Antonoff then explained why he prefers a personalized songwriting process. “This thing happens a lot, specifically in L.A., where a lot of people will get in a room. Labels think that one plus one plus one… is going to be the sum of that. It’s like an orgy. What are the odds, unless you are some weird master of that genre, that adding more people would be better? It would probably get more complicated. Maybe someone would have a disease,” he said as the crowd laughed. “Maybe someone would be rude or someone couldn’t get it up. Songwriting is just like that. When you’re just with someone else, you want to stay with them.”

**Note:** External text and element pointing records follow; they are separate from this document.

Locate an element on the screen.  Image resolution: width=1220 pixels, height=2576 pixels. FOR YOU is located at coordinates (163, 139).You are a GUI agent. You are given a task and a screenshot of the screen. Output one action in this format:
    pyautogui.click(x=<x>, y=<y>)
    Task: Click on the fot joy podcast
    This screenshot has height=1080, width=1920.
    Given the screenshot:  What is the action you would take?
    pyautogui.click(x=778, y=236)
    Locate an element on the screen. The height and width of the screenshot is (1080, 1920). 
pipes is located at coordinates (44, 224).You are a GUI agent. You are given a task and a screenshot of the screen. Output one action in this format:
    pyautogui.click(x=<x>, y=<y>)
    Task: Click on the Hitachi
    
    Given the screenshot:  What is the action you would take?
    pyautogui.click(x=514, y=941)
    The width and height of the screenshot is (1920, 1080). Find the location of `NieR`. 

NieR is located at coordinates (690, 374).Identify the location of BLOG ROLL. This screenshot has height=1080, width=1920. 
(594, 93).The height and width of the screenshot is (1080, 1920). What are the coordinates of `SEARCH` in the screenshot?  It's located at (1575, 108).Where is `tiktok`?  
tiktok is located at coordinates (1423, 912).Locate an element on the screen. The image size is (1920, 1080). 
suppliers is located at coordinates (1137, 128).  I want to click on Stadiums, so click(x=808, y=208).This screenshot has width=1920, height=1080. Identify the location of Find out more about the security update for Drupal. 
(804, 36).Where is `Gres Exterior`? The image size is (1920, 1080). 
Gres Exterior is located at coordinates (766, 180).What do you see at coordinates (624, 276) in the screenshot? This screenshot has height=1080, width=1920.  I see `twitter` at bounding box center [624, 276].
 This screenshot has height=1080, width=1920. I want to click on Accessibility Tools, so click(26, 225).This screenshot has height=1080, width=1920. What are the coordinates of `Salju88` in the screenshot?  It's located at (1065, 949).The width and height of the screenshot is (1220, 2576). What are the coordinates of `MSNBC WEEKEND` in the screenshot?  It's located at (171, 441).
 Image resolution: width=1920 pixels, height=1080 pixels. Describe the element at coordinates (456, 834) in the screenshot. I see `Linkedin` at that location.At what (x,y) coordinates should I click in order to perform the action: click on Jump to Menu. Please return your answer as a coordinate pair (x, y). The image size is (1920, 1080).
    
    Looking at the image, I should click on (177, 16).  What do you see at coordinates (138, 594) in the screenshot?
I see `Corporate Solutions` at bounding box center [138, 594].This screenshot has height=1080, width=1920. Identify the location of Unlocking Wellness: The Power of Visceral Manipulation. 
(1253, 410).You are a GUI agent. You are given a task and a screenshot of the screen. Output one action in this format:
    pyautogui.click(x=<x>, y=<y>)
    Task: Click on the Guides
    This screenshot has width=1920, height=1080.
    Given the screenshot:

“I’m just not good at that,” he continued. “Some people are. Some people have had incredible group sex. Don’t take this in any way as a knock towards that. I realized that if I’m with one person, I can access something way better than I can with a group of people.” He said that a lot of songs he produces and co-writes come from vulnerable one-on-one talks with artists.
His connection to his fans was potent as he interacted with them throughout the event, from checking on a coughing person in the crowd to calling on a long-time fan, Victor, by name and asking about how he’s been during the audience Q&A. The superfan asked Antonoff about self care, to which the artist responded by emphasizing the importance of therapy as well as treating yourself with compassion. It took “33 years and counting” for Antonoff to not feel shame about the state of his mental health. “If you hurt your knee, people would be like, ‘come sit over here where people who are hurt can sit.’ But when you can’t see it, there’s so much shame. Speak to yourself like you’d speak to another person who you like.” During the Q&A, he also mentioned that he has been “writing a lot on tour.”
Accompanied by Bleachers touring multi-instrumentalist Evan Smith, Antonoff performed an acoustic set beginning with a Tom Petty medley. He noted that the band had been covering Petty on tour even before his death, but on this day, it was especially meaningful to honor the classic rock legend.
Antonoff continued to strum and sing Bleachers songs including “Don’t Take the Money” and “I Wanna Get Better” with the help of Smith, who alternated between the keyboard and saxophone. The two musicians shared stories and asked for requests from the crowd throughout the show, choosing songs to perform along the way. “Setlists and plans are for people who aren’t grieving the world,” Antonoff said.